Miller v. Saunders

*494 By the Court.

Starnes, J.

delivering the opinion.

[1.] Accurately, this is not a case in which a supplemental bill should be filed. It would have been better if the proceeding had been by petition, praying an interlocutory order. But this objection does not touch the merits of the case, and is little more than a question of form. If the complainants were entitled to have their .prayer granted, the Chancellor might, even in this proceeding, so shape his order as to grant what is asked. It would have been hardly just, therefore, for him to have turned these complainants out of Court on this ground, though he might have directed an amendment, in point of form.

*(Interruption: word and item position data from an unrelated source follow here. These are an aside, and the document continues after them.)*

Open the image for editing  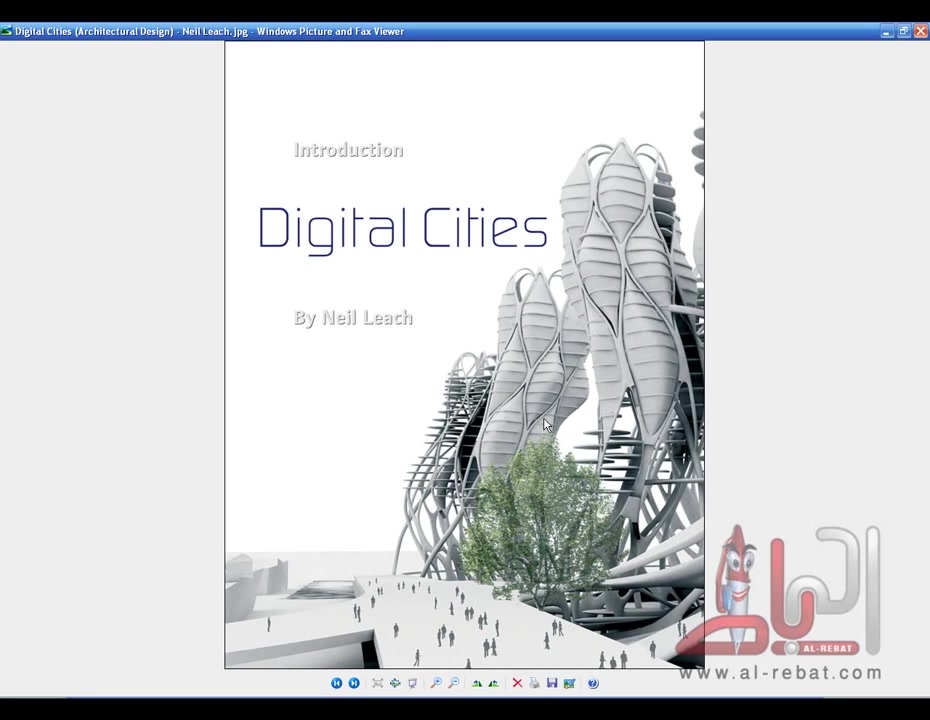(x=571, y=683)
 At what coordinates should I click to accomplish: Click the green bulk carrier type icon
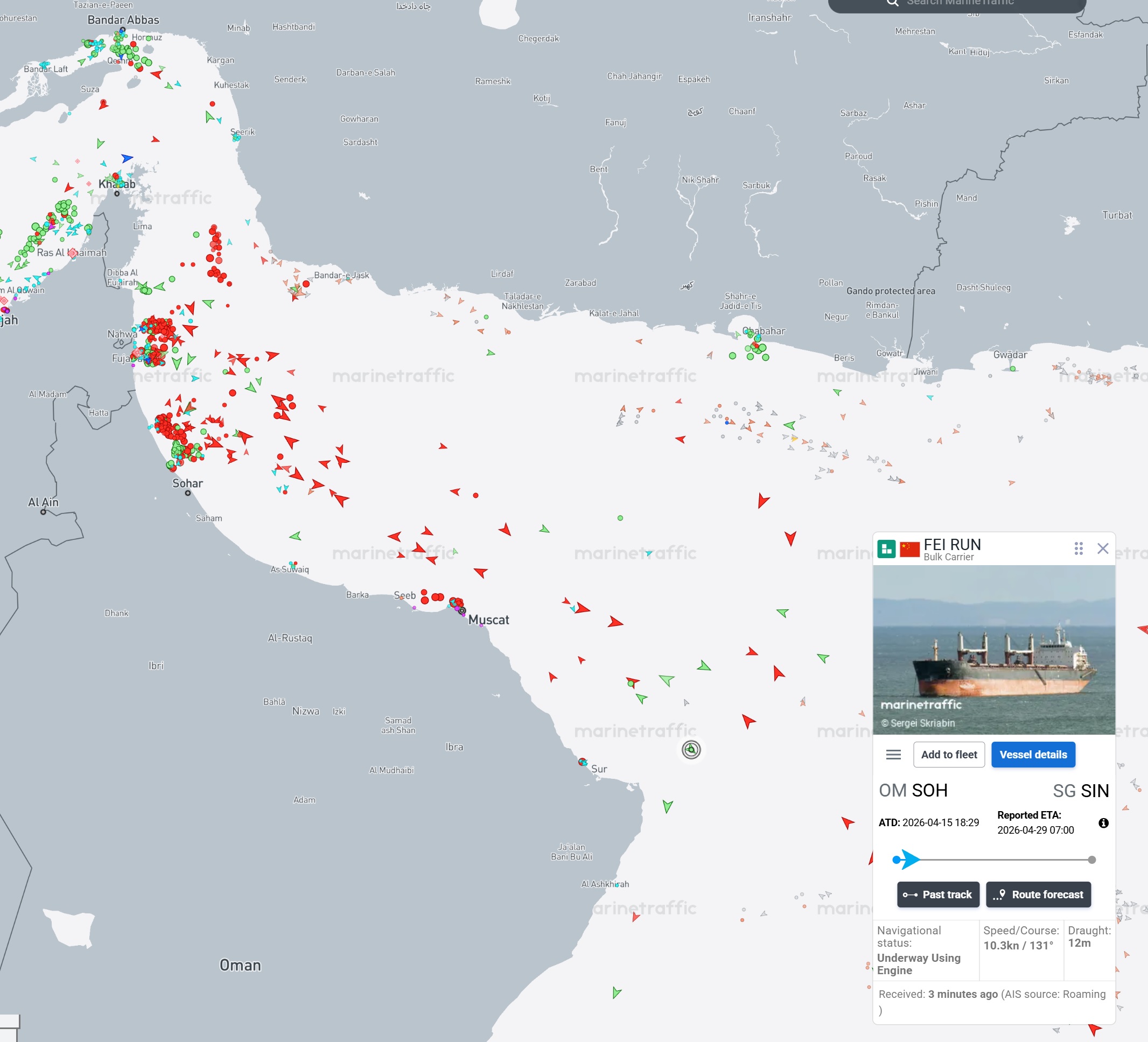(886, 549)
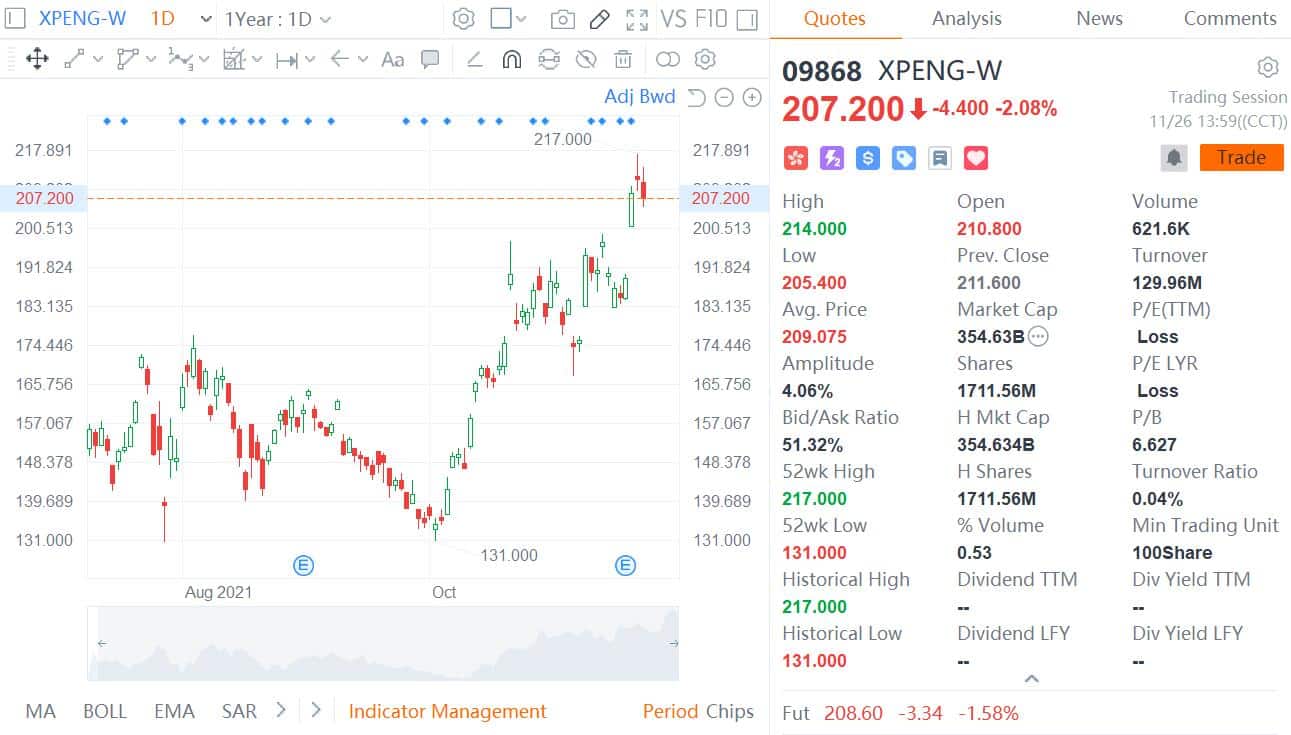Open Indicator Management
This screenshot has height=735, width=1291.
447,711
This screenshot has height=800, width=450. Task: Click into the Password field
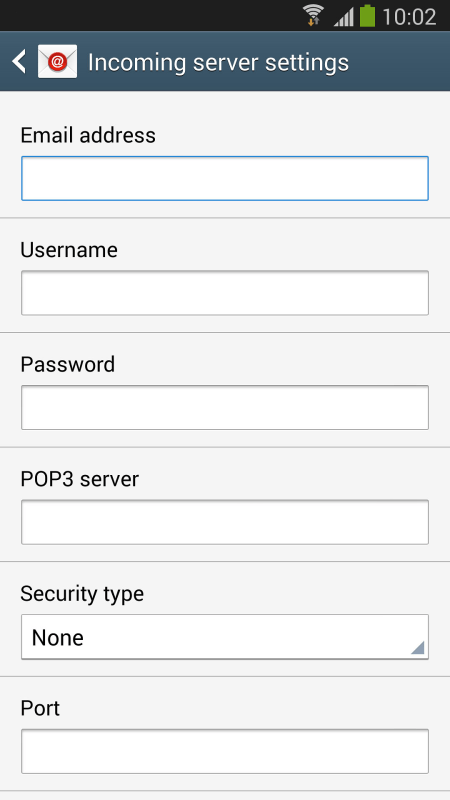(225, 408)
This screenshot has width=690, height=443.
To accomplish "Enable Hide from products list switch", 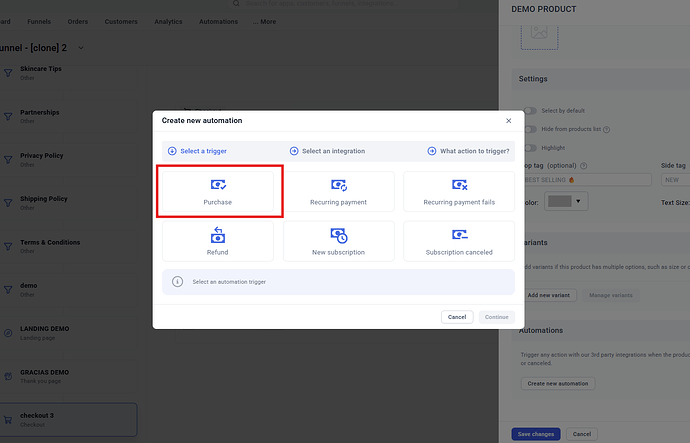I will 529,129.
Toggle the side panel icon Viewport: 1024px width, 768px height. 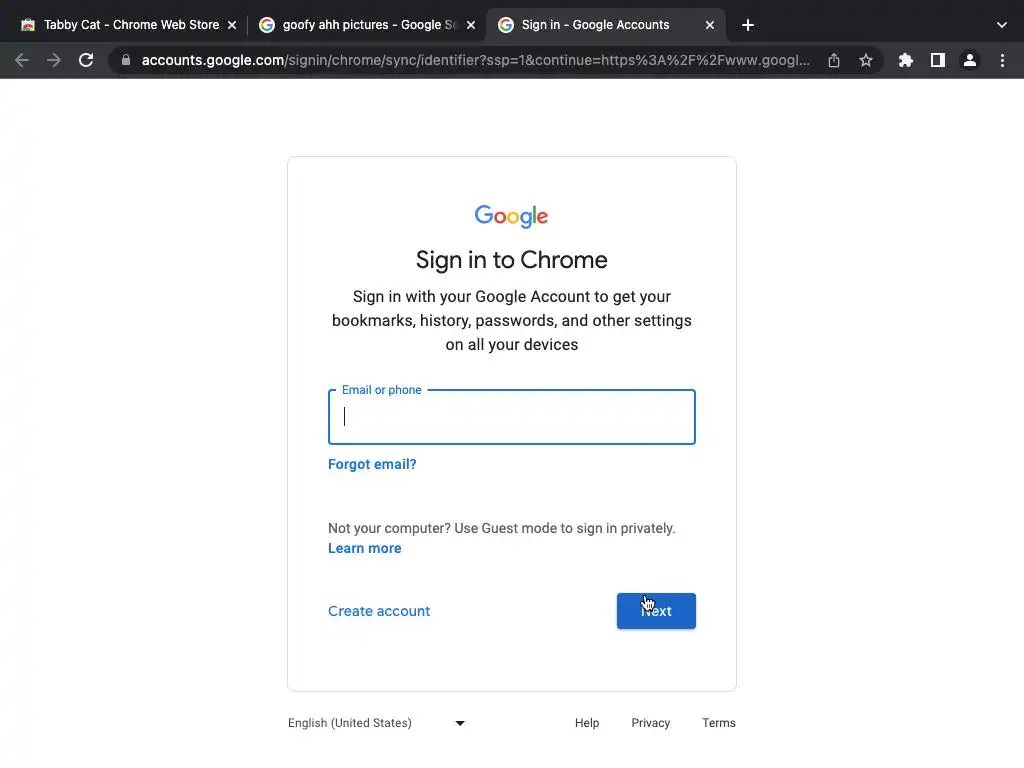click(x=938, y=60)
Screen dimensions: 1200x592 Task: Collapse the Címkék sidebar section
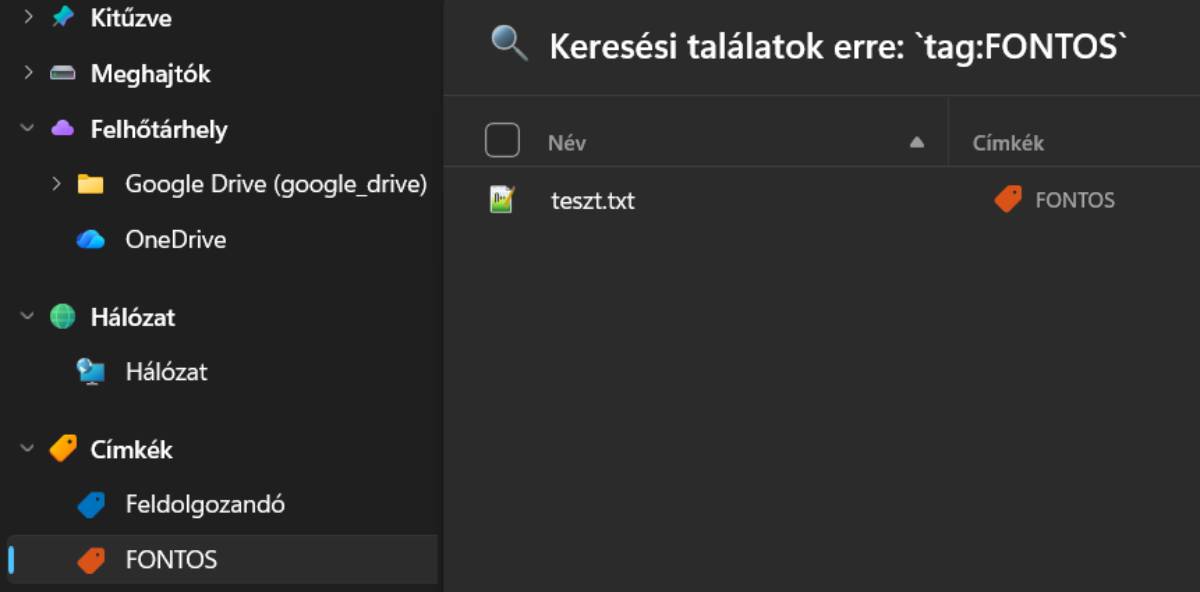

[2.] It is true, too, that correctly speaking, there is no such 'writ as a writ of quia timet. But this, also, is mere irregularity as to form. In point of substance, the writ asked for here, is a writ of prevention, to accomplish the ends of precautionary justice; the prayer is for such an interposition of the Chancellor as will prevent irreparable mischief; and such is the office of a bill of quia timet. Hence, although the form bo inaccurate, in praying for the writ of quia timet; yet, if the proceeding be sufficient, in other respects, the Court may .act upon it. Is the proceeding otherwise sufficient?

[3.] We are of opinion that it is not; because, in the first place, this proceeding rests upon the first bill as a basis, whatever may be its form; and the facts contained in that first bill are not set forth, nor is that bill made an exhibit; nor does it appear any where in the record before us. The pleader has contented himself with a general reference to that bill, as having been filed, and with a statement, that “ the charges and allegations in said bill are such as entitle them to recover.” What these allegations are, does not appear; and we are, consequently, not enabled to say whether this statement be correct or not. Nor does it appear, whether or not the first bill was before tho Chancellor when the order *495was granted. And therefore it is, that according to the record, that judgment has been improvidently rendered.

[4.] But there appears to us another reason why this is so. Admitting that it is shown that these complainants are entitled to recover these slaves, and hire for them, at the rate of twelve hundred and twenty dollars a year; yet, they have not stated, any where in the record, what is the value of the slaves, nor for how many years they are entitled to recover hire, nor how much, in the aggregate, they are thus entitled to recover. So that no guide or measure is afforded to the Sheriff, by which he may determine the mount of the bond and arrange the security.

On this ground also, the judgment should be reversed.